Versteht ein Lieferant, wie der Kunde ihn sieht? Kunde und Lieferant sind zwei Seiten einer Medaille. Die Sicht des Kunden nachzuvollziehen, dass gelingt nur mit großer Anstrengung. Die Sprache des Kunden sprechen, das ist ein noch höherer Wunsch, als durch seine Augen zu schauen.  Eins bedingt das andere. Andererseits ermöglicht das eine auch das andere.

Nach dem Entwurf einer Customer Journey aus der Sicht des Kunden, ist die nächste Aufgabe, für die einzelnen Stationen die Wahrnehmung in Begriffe aufzulösen. In welchen Worten spricht der Kunde über die Stationen der Customer Journey? Welche Aspekte treiben seine Wahrnehmung? In welchen Situationen? In welchem Kontext?

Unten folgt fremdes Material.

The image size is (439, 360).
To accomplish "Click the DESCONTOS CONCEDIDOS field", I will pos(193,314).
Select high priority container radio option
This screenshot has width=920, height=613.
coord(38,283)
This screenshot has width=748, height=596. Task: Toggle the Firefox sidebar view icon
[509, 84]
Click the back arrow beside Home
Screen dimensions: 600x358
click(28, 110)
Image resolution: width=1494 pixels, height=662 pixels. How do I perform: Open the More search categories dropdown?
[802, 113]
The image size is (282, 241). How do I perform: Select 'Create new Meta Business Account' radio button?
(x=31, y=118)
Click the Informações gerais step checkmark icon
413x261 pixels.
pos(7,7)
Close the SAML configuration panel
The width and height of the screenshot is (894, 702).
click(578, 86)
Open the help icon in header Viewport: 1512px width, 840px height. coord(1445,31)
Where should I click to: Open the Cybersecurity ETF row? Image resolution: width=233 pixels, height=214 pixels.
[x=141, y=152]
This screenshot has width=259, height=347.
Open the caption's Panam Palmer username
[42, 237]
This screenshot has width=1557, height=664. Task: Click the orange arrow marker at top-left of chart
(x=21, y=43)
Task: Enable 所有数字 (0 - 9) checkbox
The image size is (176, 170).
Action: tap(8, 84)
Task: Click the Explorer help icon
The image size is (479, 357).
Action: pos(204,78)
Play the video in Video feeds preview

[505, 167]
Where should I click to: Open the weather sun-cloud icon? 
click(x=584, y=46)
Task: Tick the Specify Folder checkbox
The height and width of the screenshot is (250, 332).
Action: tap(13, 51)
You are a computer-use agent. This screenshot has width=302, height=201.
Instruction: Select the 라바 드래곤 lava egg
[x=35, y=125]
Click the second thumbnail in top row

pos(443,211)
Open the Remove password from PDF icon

Zuhören ist wichtiger als sprechen. Davon kann auch das Marketing profitieren. Nur wenn man den Kunden auf der Wellenlänge anspricht, auf der er auch auf Empfang geschaltet ist, kann die Kommunikation funktionieren. Und die richtige Art der Kommunikation ist wiederum Voraussetzung für die Gestaltung einer positiven Kundenerfahrung.

Jedes Contact Center hätte endlos Material, diesen Prozess zu befeuern. Wir klopfen mal kräftig auf Holz und hoffen darauf, dass mehr und mehr Unternehmen  bewusst wird, welcher Schatz darauf wartet, endlich gehoben zu werden!